When not to use Reply all

When NOT to use ‘reply all’ .

1. When your email address is in the ‘bcc’ field, which means that the sender of the email wanted to keep your email hidden from others, and did not want to disclose that he had sent a copy of the same email to you also.

So, if in an email, you were marked ‘bcc’, and you use the ‘reply all’ option, then the reply email will go to everyone,– including the people mentioned in the ‘to’ and ‘cc’ field. This can be a big mistake – because these were the people from whom you were kept hidden in the previous email. By selecting ‘reply all’ option, you would reveal that you were sent a ‘blank carbon copy’ of the earlier email. This can put the sender in a very uncomfortable situation.

For example – if your junior uses the ‘reply all’ option, then his reply email will be received not only by you, but also the client and your colleague, which can be embarrassing.

2. When your reply contains something personal: some personal comments and/or feedback or some confidential information or discussion.

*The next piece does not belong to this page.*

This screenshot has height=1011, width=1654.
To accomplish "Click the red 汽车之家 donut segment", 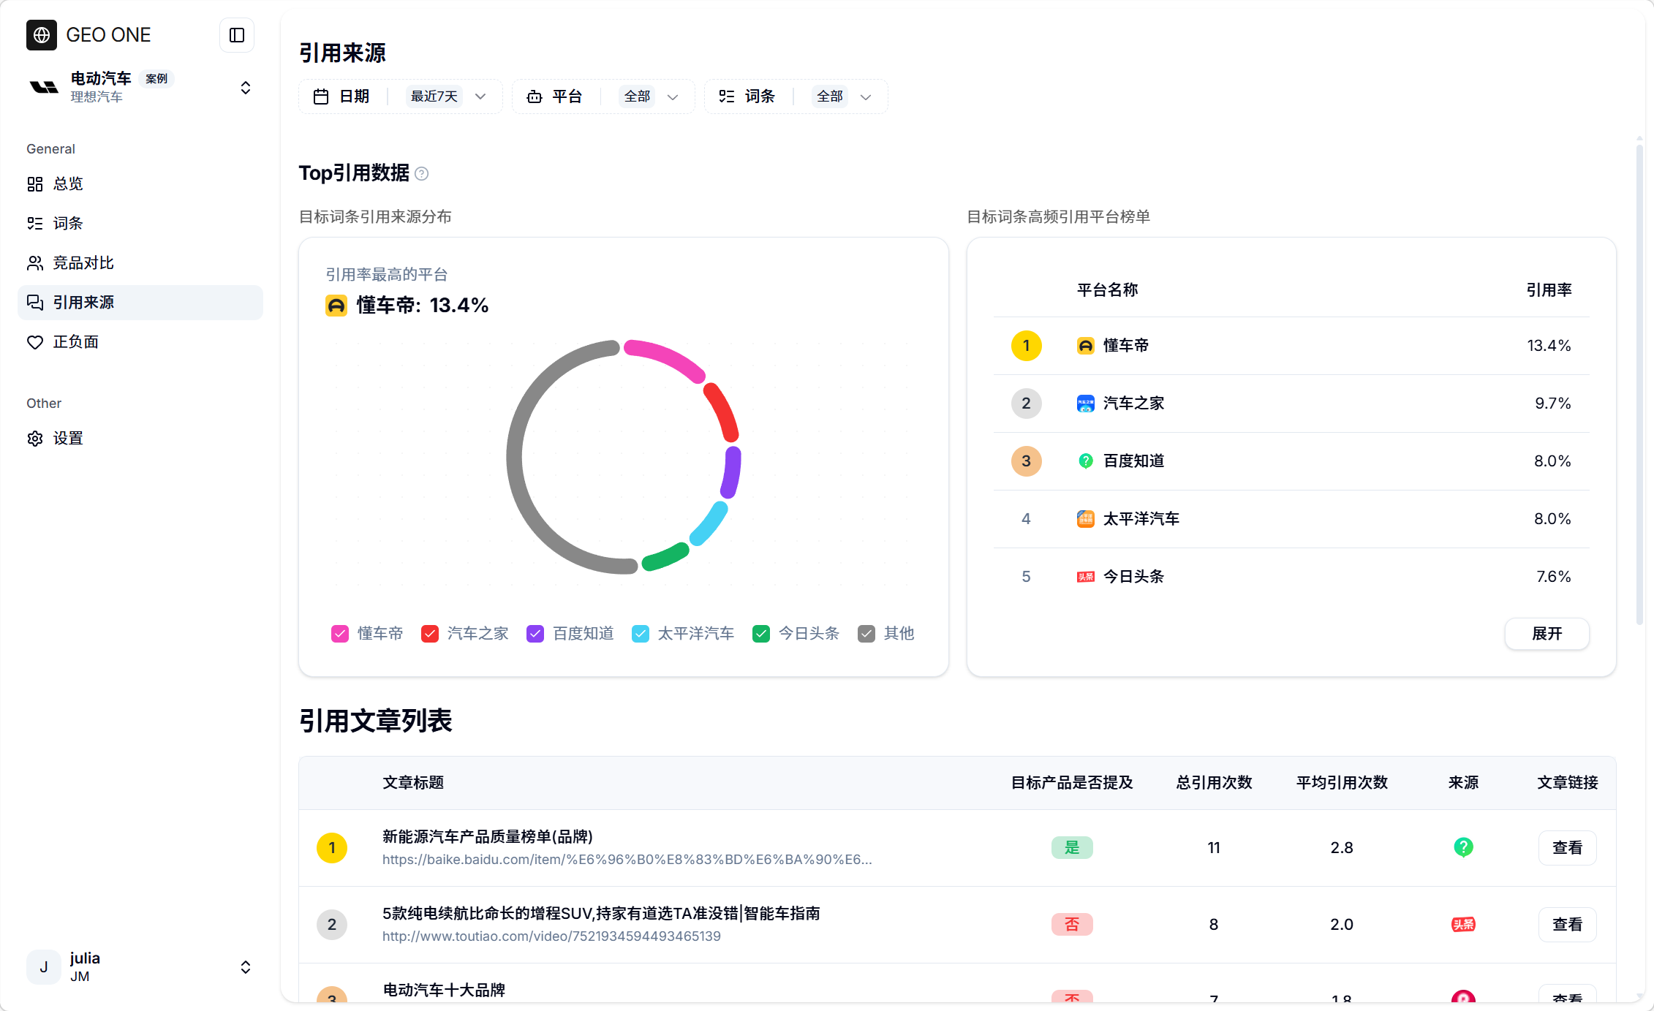I will pyautogui.click(x=722, y=412).
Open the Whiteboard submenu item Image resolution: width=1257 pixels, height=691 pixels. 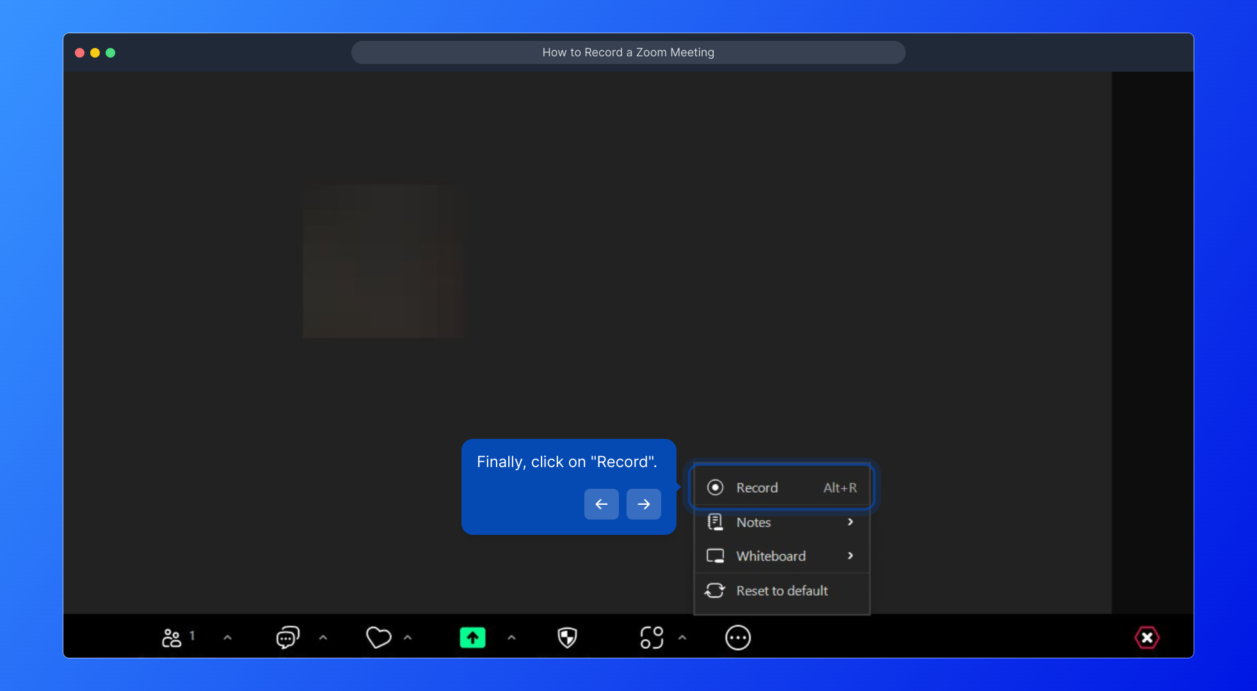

For example – let’s say that you forgot to attach an important document in the first email, and your colleague, Amit, wants to remind you about it. Then Amit should click only on ‘reply’, because that way the email will only come to you.

But, if Amit clicks on ‘reply all’, then his reply email will be received by you and the client both, which will be quite inappropriate.

3. When your reply is relevant only to one person and no one else.

For example – if your client wants to know from you – who Amit is and for what purpose he is involved in this discussion, then the client should click only on ‘reply’ – because the question is only for you.

But, by mistake, if the client clicks on ‘reply all’, then the same reply email will also be received by Amit, which will be inappropriate.